- **TASK REQUIREMENTS**: Turn the lines from the one containing "Select the Haut / Bas zoom direction" to the one containing "click(511, 298)" into a Markdown table with the columns Row and Line, skipping any blank lines. Leave the pictures out.

- **INFORMATION GIVEN**:
* Begin *

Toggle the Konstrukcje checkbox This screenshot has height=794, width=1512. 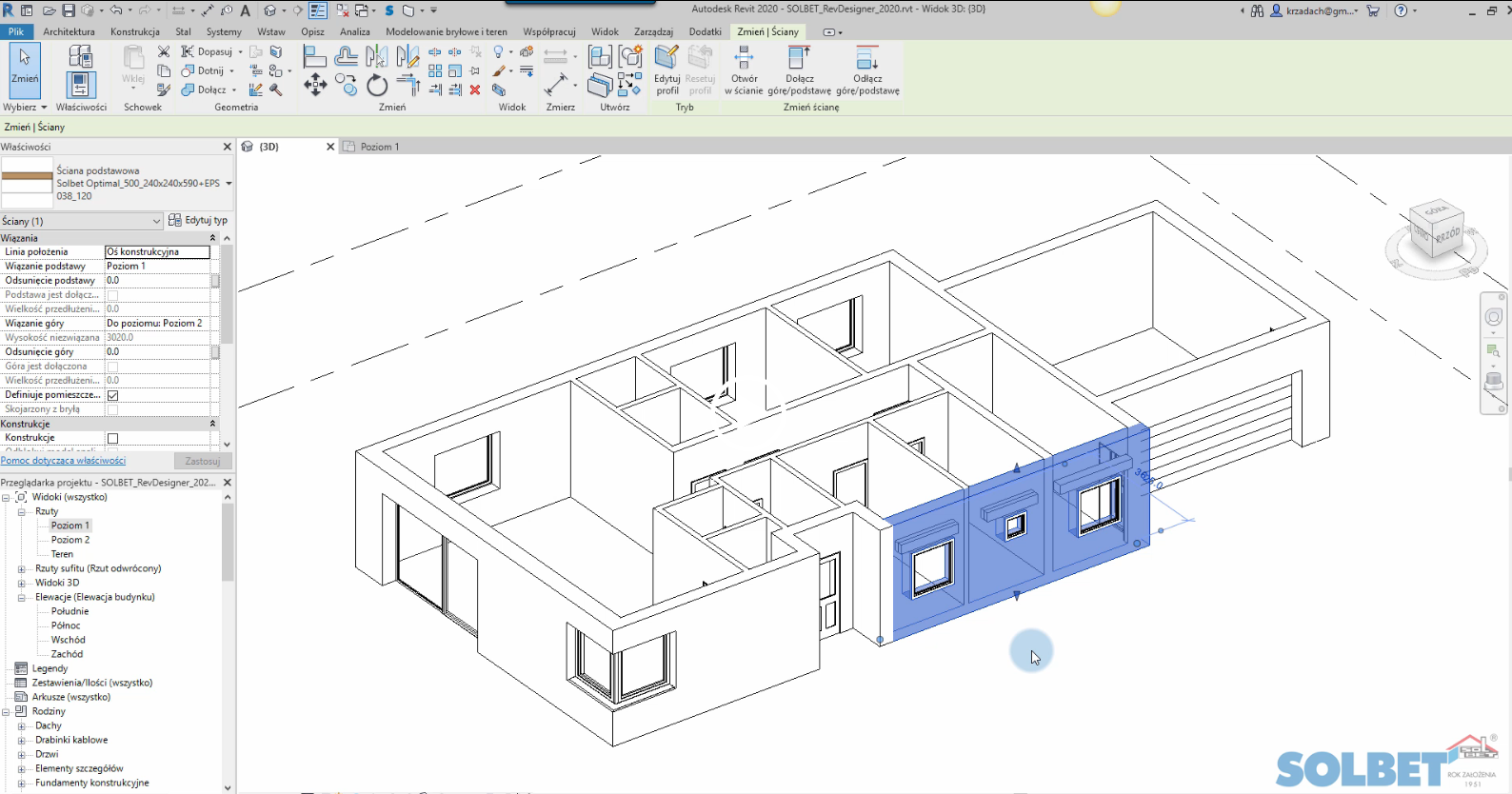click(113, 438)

* End *
* Begin *

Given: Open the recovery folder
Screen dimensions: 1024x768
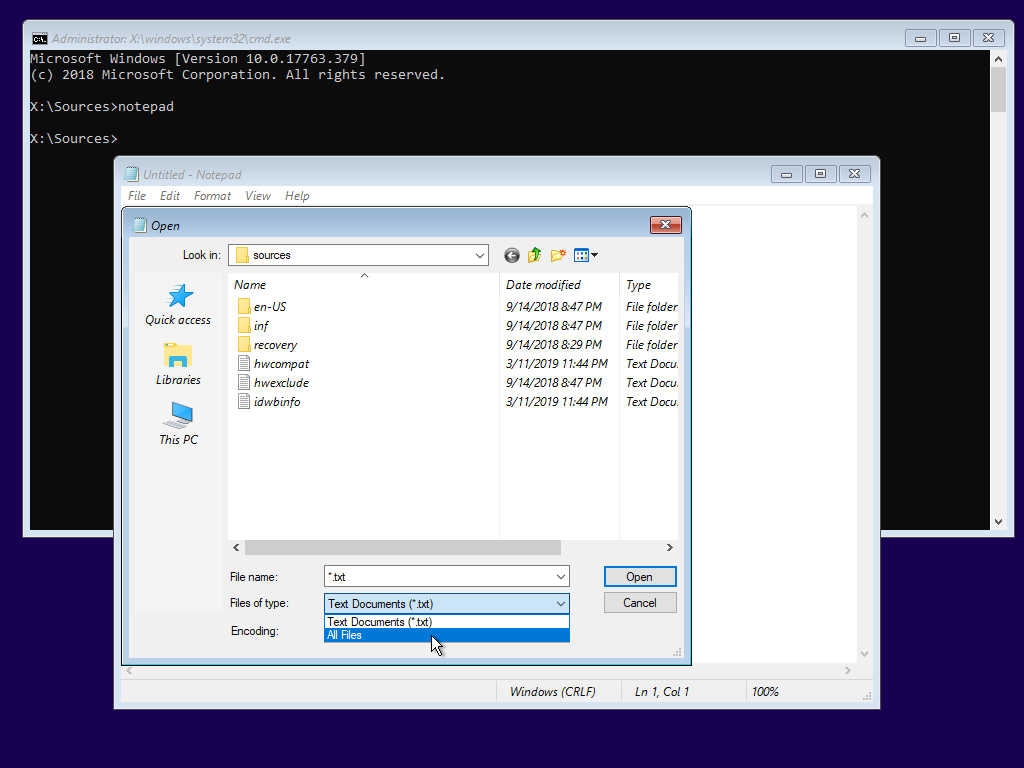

* End *
* Begin *

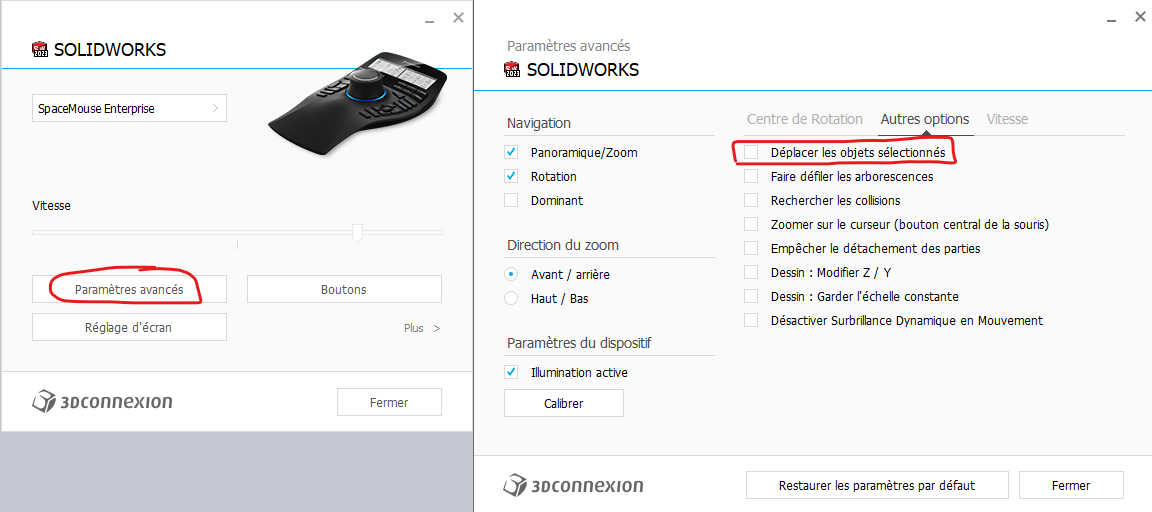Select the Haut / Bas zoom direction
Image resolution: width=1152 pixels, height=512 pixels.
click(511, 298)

* End *

- **SOLUTION TO THIS EXERCISE**:
| Row | Line |
|---|---|
| 1 | Select the Haut / Bas zoom direction |
| 2 | Image resolution: width=1152 pixels, height=512 pixels. |
| 3 | click(511, 298) |